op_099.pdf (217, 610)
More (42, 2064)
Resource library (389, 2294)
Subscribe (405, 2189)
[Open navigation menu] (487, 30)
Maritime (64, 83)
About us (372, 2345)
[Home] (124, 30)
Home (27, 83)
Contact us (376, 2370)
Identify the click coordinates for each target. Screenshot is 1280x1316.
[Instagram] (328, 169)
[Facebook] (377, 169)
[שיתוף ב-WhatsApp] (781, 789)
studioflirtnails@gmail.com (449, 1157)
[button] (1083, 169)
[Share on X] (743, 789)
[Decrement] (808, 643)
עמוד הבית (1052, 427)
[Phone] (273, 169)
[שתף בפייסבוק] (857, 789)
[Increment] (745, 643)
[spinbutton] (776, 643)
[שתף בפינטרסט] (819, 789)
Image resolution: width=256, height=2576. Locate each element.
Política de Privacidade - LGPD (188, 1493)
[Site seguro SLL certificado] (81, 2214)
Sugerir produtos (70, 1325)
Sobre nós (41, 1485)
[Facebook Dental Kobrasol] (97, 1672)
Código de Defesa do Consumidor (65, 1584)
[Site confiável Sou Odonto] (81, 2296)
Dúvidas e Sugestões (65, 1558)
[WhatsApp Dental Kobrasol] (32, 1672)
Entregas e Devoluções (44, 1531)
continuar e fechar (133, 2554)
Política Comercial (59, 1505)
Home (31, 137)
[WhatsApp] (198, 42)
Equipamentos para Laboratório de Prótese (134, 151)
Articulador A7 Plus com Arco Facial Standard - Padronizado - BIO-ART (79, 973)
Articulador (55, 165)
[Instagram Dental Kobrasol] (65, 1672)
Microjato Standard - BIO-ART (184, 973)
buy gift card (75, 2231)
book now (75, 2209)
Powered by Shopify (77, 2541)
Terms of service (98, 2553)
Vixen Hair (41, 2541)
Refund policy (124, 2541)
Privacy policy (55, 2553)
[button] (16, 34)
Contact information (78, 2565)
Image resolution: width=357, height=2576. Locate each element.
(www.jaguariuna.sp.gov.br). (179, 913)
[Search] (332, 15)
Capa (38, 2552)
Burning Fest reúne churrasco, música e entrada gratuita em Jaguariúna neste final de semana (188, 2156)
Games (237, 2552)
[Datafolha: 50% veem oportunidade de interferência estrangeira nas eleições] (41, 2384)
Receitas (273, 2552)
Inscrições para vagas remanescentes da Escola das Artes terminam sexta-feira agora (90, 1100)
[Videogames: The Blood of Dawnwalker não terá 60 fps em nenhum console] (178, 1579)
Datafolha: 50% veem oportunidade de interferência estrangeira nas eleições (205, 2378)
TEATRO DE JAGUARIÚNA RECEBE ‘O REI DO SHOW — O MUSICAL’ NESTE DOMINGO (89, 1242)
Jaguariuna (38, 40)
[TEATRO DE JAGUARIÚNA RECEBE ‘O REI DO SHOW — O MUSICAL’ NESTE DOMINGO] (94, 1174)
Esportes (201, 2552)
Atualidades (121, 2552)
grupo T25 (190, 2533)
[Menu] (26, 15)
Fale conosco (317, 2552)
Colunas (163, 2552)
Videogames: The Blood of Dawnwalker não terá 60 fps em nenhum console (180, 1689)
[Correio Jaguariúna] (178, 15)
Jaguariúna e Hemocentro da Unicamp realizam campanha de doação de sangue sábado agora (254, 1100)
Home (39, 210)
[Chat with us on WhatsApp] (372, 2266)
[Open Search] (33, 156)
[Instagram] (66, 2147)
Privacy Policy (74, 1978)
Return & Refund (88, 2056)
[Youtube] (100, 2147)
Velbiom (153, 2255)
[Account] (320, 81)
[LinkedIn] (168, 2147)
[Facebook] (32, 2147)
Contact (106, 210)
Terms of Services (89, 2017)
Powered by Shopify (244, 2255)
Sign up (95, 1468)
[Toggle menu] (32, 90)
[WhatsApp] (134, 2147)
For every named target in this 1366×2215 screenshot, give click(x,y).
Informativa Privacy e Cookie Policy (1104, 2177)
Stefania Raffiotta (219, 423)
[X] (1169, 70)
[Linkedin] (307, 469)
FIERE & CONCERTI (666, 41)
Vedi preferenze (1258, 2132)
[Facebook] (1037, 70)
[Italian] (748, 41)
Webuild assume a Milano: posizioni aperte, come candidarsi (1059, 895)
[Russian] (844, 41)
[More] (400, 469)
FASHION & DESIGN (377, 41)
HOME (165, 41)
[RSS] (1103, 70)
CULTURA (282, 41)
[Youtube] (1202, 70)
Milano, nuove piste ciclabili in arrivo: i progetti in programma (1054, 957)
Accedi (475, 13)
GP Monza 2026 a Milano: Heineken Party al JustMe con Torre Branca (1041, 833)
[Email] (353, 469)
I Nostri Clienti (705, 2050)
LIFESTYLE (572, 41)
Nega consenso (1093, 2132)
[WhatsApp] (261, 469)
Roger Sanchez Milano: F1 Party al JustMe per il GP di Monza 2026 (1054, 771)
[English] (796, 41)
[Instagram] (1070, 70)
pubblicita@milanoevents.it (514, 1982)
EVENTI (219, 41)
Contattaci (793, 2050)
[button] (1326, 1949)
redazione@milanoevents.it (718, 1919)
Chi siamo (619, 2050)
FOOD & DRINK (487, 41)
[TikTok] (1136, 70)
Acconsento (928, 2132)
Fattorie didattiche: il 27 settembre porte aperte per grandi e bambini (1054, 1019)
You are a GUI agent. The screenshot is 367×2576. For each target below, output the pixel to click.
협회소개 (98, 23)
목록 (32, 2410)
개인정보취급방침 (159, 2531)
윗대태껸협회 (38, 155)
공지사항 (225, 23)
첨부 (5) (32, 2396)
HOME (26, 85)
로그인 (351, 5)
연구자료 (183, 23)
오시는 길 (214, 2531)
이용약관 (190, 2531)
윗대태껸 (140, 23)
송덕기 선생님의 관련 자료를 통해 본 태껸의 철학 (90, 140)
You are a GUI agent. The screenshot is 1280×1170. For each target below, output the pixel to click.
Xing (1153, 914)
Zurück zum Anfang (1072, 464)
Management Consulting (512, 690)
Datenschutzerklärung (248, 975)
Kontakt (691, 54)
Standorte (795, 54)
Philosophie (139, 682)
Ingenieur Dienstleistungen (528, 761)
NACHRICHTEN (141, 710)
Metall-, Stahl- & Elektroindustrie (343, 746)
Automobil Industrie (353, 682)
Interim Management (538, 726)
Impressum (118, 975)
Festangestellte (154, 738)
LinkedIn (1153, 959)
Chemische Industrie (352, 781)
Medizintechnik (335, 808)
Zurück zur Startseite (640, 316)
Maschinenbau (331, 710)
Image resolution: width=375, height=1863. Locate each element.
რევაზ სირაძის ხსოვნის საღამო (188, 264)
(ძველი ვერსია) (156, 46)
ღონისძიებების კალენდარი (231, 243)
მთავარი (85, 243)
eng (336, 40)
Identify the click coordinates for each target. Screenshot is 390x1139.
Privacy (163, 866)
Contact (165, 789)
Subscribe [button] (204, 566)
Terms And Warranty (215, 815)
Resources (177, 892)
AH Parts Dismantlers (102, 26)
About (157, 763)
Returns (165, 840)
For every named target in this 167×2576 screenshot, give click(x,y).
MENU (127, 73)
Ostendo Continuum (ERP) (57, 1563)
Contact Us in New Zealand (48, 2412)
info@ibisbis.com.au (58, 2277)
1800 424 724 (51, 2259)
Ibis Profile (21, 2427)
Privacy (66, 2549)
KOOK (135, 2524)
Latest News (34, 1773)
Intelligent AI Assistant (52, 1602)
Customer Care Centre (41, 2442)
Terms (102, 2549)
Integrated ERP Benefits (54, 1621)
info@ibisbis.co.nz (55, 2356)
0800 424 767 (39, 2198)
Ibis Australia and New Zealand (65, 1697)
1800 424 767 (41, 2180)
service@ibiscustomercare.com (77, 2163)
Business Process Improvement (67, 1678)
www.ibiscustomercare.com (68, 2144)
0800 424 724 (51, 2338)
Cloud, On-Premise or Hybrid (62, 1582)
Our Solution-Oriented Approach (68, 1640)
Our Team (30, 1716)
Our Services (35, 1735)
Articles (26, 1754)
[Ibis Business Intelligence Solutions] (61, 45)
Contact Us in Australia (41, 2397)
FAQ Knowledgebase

Task prompt →
Take from the material every line that holds "oportunidade".

Solution to this problem →
[Datafolha: 50% veem oportunidade de interferência estrangeira nas eleições] (41, 2384)
Datafolha: 50% veem oportunidade de interferência estrangeira nas eleições (205, 2378)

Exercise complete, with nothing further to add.